Red Hat Bugzilla – Bug 1462210
[RFE][GSS]Geo-replication skip the deletion of files if a slave subvolume was down
Last modified: 2017-07-12 06:52:59 EDT
Description of problem:
Geo-replication is not syncing files in case a subvolume of slave volume(distribute-replicate) goes down and comes back.
Version-Release number of selected component (if applicable):
Red Hat Gluster Storage Server 3.3.0
Steps to Reproduce:
- Create slave and master volumes 2x2 .
- Kill 1 set replica bricks on the slave side. Keep the other replica set running.
on a 2x2 volume
kill brick1 & brick2 which were a replica set and keep the brick4 and brick5 up.
- geo-replications status showed the sessions active & passive(no faulty sessions)
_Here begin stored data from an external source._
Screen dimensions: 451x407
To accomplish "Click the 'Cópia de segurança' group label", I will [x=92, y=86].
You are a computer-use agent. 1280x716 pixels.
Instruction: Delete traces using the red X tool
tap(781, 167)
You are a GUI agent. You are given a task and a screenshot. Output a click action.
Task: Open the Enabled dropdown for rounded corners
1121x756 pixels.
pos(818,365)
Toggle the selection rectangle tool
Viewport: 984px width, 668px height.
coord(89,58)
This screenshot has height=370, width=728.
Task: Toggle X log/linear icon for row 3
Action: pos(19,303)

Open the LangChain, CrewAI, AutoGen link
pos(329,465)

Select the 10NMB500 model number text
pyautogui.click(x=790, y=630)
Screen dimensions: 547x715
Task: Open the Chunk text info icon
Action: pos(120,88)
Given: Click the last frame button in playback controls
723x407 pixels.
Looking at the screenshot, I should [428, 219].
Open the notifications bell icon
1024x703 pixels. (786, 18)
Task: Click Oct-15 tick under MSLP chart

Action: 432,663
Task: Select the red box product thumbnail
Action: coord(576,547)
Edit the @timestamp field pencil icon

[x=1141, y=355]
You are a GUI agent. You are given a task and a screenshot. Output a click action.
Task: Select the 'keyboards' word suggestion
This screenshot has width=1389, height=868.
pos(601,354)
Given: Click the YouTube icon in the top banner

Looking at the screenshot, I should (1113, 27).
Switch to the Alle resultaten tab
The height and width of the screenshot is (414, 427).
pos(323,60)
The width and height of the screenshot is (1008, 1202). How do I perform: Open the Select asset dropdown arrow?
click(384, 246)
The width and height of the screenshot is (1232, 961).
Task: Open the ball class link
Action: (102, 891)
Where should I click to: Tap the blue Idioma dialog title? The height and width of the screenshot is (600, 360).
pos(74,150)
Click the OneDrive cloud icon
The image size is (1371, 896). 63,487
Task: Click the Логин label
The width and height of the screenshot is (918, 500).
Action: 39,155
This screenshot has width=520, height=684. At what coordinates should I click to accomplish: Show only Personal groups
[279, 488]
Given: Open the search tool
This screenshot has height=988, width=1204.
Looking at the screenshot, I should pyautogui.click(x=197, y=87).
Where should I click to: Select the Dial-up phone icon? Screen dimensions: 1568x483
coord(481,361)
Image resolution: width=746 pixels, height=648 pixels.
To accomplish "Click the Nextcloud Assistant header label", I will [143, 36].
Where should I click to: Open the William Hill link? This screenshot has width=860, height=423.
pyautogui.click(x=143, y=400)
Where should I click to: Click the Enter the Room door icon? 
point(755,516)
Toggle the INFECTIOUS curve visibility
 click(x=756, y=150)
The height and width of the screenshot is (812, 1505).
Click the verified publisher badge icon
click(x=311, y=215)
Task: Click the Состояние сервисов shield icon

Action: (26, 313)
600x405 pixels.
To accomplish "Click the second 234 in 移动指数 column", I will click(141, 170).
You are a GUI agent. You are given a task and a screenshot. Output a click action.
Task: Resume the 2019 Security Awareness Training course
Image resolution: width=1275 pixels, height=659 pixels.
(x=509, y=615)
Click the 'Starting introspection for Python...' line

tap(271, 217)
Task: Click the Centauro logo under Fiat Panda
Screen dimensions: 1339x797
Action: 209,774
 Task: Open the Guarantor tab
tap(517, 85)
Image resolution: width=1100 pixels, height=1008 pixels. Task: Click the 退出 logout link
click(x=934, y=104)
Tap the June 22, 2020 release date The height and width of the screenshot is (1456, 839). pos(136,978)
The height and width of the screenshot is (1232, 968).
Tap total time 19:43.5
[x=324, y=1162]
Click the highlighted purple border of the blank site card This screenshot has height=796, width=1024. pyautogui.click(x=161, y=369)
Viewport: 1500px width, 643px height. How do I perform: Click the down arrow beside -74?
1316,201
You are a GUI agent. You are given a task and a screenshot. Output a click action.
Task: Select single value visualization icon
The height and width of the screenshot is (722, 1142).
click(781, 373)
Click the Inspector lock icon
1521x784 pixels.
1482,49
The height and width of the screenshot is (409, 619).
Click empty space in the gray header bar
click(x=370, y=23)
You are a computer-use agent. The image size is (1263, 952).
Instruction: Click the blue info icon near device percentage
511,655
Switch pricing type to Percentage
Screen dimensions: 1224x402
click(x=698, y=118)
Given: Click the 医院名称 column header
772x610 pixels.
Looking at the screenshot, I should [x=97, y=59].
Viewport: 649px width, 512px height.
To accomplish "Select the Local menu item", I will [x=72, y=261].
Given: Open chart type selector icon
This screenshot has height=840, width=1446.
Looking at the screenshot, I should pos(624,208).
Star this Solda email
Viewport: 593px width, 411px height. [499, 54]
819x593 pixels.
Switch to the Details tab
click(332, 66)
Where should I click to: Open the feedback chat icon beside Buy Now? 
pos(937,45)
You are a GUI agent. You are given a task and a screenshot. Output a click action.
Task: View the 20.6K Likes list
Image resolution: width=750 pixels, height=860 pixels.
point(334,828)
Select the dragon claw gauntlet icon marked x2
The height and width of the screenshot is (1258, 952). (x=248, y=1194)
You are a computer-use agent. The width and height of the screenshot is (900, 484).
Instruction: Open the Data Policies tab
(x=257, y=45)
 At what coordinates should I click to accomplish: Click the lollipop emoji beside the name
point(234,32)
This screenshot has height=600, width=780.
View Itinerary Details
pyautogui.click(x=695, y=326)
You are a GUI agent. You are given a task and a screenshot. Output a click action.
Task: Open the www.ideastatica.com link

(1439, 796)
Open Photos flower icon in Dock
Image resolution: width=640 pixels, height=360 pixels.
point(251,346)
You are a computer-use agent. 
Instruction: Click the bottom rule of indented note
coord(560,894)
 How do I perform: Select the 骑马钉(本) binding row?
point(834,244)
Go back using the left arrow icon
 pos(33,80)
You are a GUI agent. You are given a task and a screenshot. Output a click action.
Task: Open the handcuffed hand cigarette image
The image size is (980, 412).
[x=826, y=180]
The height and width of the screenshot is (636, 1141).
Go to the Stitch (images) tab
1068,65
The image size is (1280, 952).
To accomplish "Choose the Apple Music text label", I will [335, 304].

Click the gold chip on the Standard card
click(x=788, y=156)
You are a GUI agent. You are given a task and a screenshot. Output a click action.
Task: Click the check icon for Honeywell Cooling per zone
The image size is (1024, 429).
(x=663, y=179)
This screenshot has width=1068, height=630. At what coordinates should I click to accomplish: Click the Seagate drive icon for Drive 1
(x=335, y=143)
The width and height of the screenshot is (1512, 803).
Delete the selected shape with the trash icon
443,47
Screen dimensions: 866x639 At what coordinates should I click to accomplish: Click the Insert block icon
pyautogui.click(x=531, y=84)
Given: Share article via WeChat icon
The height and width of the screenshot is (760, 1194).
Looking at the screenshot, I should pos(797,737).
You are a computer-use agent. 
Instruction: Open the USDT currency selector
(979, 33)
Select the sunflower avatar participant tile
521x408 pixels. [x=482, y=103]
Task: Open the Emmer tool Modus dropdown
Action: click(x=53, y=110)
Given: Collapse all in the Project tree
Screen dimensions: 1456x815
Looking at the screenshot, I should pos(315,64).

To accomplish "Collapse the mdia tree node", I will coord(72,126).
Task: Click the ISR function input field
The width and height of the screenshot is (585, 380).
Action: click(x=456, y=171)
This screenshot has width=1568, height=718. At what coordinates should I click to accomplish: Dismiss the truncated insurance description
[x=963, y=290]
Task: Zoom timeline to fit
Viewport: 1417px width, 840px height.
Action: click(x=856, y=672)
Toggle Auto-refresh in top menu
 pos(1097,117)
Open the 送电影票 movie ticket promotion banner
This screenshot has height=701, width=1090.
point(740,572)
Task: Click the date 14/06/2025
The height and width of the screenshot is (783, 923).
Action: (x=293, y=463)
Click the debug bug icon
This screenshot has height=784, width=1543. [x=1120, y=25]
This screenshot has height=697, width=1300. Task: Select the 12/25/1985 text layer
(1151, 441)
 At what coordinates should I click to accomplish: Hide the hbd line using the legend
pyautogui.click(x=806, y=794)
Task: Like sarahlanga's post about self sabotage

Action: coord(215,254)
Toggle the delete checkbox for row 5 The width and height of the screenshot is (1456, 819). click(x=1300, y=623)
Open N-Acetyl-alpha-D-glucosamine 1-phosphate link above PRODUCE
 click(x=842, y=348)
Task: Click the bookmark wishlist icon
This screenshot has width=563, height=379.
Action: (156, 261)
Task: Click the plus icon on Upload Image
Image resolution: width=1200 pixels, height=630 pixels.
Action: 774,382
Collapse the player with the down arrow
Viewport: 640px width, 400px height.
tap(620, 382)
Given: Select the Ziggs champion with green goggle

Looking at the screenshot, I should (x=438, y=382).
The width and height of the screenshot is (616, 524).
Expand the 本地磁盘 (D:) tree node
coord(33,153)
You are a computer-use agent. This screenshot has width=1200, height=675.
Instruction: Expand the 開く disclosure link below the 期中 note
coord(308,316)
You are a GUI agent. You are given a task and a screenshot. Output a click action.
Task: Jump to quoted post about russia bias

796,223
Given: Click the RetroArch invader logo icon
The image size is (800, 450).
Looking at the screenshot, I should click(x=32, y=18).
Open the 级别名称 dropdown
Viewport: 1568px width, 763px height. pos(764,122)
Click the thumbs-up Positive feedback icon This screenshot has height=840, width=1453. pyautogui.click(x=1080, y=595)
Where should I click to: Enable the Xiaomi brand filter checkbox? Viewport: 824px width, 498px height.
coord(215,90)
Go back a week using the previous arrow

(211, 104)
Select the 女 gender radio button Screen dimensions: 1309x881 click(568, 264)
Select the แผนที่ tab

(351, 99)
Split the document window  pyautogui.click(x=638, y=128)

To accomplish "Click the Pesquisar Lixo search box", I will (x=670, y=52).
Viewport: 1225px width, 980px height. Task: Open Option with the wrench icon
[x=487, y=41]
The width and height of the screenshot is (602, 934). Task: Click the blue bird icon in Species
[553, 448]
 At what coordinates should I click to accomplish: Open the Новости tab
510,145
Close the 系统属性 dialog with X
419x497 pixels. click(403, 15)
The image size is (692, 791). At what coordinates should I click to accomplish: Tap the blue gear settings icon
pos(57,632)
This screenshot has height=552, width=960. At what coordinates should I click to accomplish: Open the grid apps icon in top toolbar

- Delete the contents from master volume. Delete will be successful.
- Bring up both the replica bricks at slave side.
- The files in the slave volume which were in the bricks which were down will not be deleted.
This causes the slave and master volumes to be out of sync.
The slave volume has some stale data
The master and slave volumes should be in sync.
Customers can hit this issue easily. In case the brick process gets killed , The geo-replication status is not reporting any errors, but the slave and master volumes will be out of sync.
I think this is the expected behavior if all the bricks of a subvolume is down and the file is hashed to that subvolume.
gluster volume create gv1 node1:/bricks/b1 node2:/bricks/b2 force
gluster volume start gv1
mount -t glusterfs localhost:gv1 /mnt/gv1
echo "Hello World" > /mnt/gv1/f1
Check in backend and kill the brick where it is hashed. Then try to access the file or delete the file. We always get "rm: cannot remove 'f1': No such file or directory". Geo-rep thinks that file is already deleted and proceeds without logging.
There is no way to differentiate from Geo-replication if the file is already deleted or subvolume is down. I think DHT can be enhanced to return different error code if the subvolume is down.
Adding Raghavendra to check the possibility from DHT to differentiate these errors.